### About this task
Retype everything in the listing, leaving each line exactly as it is.

### Data for this exercise
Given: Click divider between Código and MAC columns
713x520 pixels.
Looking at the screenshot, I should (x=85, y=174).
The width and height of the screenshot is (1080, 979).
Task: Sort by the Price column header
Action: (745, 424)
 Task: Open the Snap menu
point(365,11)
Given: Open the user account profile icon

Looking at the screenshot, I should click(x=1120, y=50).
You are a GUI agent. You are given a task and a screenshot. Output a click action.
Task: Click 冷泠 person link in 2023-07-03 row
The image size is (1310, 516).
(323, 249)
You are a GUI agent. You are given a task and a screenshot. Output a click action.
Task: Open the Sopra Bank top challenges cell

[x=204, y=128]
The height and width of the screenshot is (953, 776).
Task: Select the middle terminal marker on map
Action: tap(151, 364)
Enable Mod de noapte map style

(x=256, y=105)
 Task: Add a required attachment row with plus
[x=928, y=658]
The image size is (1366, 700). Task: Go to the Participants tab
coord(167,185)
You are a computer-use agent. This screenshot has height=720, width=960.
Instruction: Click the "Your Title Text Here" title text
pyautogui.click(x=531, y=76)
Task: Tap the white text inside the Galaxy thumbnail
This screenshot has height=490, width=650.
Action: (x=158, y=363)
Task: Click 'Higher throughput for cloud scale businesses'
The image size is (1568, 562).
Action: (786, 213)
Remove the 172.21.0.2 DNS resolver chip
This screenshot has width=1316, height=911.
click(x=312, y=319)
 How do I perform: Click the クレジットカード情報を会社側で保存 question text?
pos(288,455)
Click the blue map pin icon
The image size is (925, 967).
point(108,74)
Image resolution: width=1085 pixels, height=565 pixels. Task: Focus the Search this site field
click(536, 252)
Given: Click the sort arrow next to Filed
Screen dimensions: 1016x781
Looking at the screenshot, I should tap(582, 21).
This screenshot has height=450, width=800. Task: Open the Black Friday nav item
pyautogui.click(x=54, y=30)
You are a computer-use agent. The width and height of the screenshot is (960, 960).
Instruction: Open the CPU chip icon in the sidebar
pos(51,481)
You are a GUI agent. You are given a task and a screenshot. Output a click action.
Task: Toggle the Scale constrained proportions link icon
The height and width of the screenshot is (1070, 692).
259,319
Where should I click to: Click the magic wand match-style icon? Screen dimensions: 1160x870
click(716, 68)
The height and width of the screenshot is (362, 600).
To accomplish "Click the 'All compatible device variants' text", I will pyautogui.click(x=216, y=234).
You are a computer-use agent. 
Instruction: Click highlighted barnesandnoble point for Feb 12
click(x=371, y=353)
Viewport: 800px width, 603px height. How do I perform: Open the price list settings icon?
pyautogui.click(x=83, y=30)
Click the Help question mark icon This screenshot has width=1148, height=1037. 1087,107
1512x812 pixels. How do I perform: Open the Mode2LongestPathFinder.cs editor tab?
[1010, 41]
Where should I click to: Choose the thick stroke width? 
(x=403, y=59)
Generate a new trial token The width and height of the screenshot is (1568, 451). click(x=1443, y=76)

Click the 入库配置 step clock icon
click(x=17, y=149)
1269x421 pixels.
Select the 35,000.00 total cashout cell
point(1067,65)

### The completed task
Given: Click divider between Código and MAC columns
713x520 pixels.
Looking at the screenshot, I should (x=85, y=174).
The width and height of the screenshot is (1080, 979).
Task: Sort by the Price column header
Action: (745, 424)
 Task: Open the Snap menu
point(365,11)
Given: Open the user account profile icon

Looking at the screenshot, I should click(x=1120, y=50).
You are a GUI agent. You are given a task and a screenshot. Output a click action.
Task: Click 冷泠 person link in 2023-07-03 row
The image size is (1310, 516).
(323, 249)
You are a GUI agent. You are given a task and a screenshot. Output a click action.
Task: Open the Sopra Bank top challenges cell

[x=204, y=128]
The height and width of the screenshot is (953, 776).
Task: Select the middle terminal marker on map
Action: tap(151, 364)
Enable Mod de noapte map style

(x=256, y=105)
 Task: Add a required attachment row with plus
[x=928, y=658]
The image size is (1366, 700). Task: Go to the Participants tab
coord(167,185)
You are a computer-use agent. This screenshot has height=720, width=960.
Instruction: Click the "Your Title Text Here" title text
pyautogui.click(x=531, y=76)
Task: Tap the white text inside the Galaxy thumbnail
This screenshot has height=490, width=650.
Action: (x=158, y=363)
Task: Click 'Higher throughput for cloud scale businesses'
The image size is (1568, 562).
Action: (786, 213)
Remove the 172.21.0.2 DNS resolver chip
This screenshot has width=1316, height=911.
click(x=312, y=319)
 How do I perform: Click the クレジットカード情報を会社側で保存 question text?
pos(288,455)
Click the blue map pin icon
The image size is (925, 967).
point(108,74)
Image resolution: width=1085 pixels, height=565 pixels. Task: Focus the Search this site field
click(536, 252)
Given: Click the sort arrow next to Filed
Screen dimensions: 1016x781
Looking at the screenshot, I should tap(582, 21).
This screenshot has height=450, width=800. Task: Open the Black Friday nav item
pyautogui.click(x=54, y=30)
You are a computer-use agent. The width and height of the screenshot is (960, 960).
Instruction: Open the CPU chip icon in the sidebar
pos(51,481)
You are a GUI agent. You are given a task and a screenshot. Output a click action.
Task: Toggle the Scale constrained proportions link icon
The height and width of the screenshot is (1070, 692).
259,319
Where should I click to: Click the magic wand match-style icon? Screen dimensions: 1160x870
click(716, 68)
The height and width of the screenshot is (362, 600).
To accomplish "Click the 'All compatible device variants' text", I will pyautogui.click(x=216, y=234).
You are a computer-use agent. 
Instruction: Click highlighted barnesandnoble point for Feb 12
click(x=371, y=353)
Viewport: 800px width, 603px height. How do I perform: Open the price list settings icon?
pyautogui.click(x=83, y=30)
Click the Help question mark icon This screenshot has width=1148, height=1037. 1087,107
1512x812 pixels. How do I perform: Open the Mode2LongestPathFinder.cs editor tab?
[1010, 41]
Where should I click to: Choose the thick stroke width? 
(x=403, y=59)
Generate a new trial token The width and height of the screenshot is (1568, 451). click(x=1443, y=76)

Click the 入库配置 step clock icon
click(x=17, y=149)
1269x421 pixels.
Select the 35,000.00 total cashout cell
point(1067,65)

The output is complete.